### Work order 1
Return the passage from the health care comment starting with "By John Ballard" and going on through "provided excellent care.", word for word.
### Work order 2
Resume the health care comment at the point where it stops.
═══ Excerpt to read ═══
Universal Health Care Comment

By John Ballard


The health care reform beat is making me tired. Same old stuff all the time. 
But this was left in a comment thread at The Health Care Blog and it's worth keeping. Readers can check out the post, of course, but most readers here are already on the same side of the issue. But this comment is broader than the content of the post and deserves more prominence than it will receive lost in a bunch of other comments.



Probably the only way to really understand another country is to live there. Everything you say squares with what a friend who has lived in Canada for many years tells me. Another friend, who lived in France for a number of years, told similar stories about care there. My step-son and his wife had their first baby in Germany. Great, patient-centered care in a hospital that didn't look like a resort, but provided excellent care.


My friend who lived in France said that there health care system is so good because "The French feel that nothing is too good for another Frenchman."
Unfortunately, Americans do not feel that way about each other.


This helps explain America's poor being caught in a cycle of poverty. We don't put the money into public education that would help many people break out of the cycle. Our classrooms are too crowded, particularly in schools located in low-income areas. A high student-teacher ratio means that students who learn at different rates don't get the attention they need.
═══ Supplied material ═══
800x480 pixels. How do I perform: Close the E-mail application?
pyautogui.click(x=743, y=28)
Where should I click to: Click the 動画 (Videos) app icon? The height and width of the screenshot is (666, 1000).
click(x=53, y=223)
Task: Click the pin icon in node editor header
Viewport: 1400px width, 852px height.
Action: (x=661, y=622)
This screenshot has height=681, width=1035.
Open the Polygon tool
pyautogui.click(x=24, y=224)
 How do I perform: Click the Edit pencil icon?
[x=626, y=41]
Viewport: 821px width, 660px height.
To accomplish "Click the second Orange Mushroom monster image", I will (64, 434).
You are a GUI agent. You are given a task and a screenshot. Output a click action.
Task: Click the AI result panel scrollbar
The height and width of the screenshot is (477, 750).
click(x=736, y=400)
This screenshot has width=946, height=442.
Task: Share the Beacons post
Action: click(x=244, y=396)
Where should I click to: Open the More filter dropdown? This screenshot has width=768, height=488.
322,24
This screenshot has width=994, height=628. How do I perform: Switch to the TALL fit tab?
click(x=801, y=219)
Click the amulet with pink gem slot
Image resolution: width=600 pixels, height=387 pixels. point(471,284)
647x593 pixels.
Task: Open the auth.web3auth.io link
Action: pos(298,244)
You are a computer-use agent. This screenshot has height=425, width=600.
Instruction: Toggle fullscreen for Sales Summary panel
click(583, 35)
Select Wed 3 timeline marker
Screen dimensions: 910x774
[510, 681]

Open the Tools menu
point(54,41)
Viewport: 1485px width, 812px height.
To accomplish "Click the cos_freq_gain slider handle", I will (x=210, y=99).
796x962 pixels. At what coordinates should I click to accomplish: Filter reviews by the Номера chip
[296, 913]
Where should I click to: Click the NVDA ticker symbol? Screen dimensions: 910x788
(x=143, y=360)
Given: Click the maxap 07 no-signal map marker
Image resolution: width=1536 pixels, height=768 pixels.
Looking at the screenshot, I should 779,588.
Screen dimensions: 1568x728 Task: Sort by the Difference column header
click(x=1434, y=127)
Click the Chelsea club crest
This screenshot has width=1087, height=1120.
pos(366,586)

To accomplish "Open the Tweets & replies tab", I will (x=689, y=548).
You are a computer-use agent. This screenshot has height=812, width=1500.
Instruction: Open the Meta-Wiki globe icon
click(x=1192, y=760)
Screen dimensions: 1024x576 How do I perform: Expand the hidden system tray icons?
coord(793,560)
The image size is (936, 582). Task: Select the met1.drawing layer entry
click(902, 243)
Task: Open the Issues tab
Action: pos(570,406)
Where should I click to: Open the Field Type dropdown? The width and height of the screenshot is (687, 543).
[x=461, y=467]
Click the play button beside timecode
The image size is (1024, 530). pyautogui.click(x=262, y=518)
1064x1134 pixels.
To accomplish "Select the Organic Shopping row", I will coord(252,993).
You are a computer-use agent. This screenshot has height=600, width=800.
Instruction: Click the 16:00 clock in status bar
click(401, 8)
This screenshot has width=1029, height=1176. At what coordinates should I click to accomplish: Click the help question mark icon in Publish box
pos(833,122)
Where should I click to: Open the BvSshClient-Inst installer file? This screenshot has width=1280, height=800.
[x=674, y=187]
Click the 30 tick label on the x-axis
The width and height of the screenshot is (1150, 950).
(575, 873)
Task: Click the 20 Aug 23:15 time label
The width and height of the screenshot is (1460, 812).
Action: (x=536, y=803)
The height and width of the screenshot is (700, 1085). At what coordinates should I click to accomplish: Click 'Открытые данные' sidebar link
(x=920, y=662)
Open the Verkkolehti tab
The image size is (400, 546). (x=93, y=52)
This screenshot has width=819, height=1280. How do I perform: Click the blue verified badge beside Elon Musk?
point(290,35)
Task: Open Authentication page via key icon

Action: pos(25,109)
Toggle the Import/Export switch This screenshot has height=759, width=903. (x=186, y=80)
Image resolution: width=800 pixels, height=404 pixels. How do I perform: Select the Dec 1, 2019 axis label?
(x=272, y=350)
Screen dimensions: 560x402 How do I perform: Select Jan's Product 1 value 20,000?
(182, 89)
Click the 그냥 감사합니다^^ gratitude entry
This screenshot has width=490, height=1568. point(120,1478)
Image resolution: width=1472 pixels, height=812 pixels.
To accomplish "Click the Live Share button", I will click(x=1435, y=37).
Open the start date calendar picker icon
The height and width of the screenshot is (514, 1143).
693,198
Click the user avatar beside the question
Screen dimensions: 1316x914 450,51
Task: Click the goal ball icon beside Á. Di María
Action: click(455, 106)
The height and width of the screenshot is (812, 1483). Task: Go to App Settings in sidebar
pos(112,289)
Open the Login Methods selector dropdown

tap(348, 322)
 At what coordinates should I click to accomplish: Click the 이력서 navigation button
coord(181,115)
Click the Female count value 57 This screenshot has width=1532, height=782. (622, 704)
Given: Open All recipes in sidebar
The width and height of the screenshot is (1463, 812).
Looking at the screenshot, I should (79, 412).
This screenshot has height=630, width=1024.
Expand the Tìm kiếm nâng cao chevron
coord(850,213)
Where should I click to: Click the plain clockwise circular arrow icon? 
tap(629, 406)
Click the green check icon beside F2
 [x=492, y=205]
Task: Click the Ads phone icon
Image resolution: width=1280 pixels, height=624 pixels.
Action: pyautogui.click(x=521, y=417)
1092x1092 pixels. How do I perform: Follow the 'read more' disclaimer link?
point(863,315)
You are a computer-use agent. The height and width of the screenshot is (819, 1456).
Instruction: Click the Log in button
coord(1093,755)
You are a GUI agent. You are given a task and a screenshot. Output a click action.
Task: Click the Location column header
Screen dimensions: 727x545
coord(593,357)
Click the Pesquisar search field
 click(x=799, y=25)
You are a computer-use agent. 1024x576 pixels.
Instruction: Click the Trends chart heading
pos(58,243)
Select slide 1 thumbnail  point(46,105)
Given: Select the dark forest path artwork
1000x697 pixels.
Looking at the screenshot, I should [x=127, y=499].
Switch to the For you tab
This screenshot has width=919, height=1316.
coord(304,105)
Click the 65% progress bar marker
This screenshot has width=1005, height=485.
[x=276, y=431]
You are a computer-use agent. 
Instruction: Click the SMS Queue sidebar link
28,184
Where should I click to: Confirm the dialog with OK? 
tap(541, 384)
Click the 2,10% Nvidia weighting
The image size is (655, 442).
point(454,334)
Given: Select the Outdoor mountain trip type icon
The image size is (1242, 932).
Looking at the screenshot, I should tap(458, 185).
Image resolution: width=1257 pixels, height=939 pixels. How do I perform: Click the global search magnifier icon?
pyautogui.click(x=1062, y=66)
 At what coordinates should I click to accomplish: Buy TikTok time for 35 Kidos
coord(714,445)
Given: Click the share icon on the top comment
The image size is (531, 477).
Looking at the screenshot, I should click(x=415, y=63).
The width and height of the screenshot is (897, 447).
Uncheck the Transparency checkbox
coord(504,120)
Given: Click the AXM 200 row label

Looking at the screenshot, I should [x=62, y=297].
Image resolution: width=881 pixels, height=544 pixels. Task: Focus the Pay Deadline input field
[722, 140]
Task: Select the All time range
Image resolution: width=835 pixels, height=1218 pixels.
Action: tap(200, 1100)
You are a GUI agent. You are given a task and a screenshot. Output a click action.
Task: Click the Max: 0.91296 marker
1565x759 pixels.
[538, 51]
═══
### Task result 1
By John Ballard


The health care reform beat is making me tired. Same old stuff all the time. 
But this was left in a comment thread at The Health Care Blog and it's worth keeping. Readers can check out the post, of course, but most readers here are already on the same side of the issue. But this comment is broader than the content of the post and deserves more prominence than it will receive lost in a bunch of other comments.



Probably the only way to really understand another country is to live there. Everything you say squares with what a friend who has lived in Canada for many years tells me. Another friend, who lived in France for a number of years, told similar stories about care there. My step-son and his wife had their first baby in Germany. Great, patient-centered care in a hospital that didn't look like a resort, but provided excellent care.

### Task result 2
When it comes to special ed, children with emotional problems (anxiety, rage, ADD) are thrown into special ed classes with children who are mentally retarded. The angry children bully the retarded children.


Often, the schools themselves are old, dirty and crumbling. Windows that don't open haven't been washed in years. Even in NYC, (where school lasts until the end of June) many classrooms don't have air-conditioning.


Imagine trying to learn (or teach) in a stifling 94 degree classroom packed with 26 sweaty bodies?


Visit public schools in Canada, or France, and you will see the difference.




3 comments:

  1. "The French feel that nothing is too good for another Frenchman."
    actually the Americans think that nothing IS to good for a Frenchman!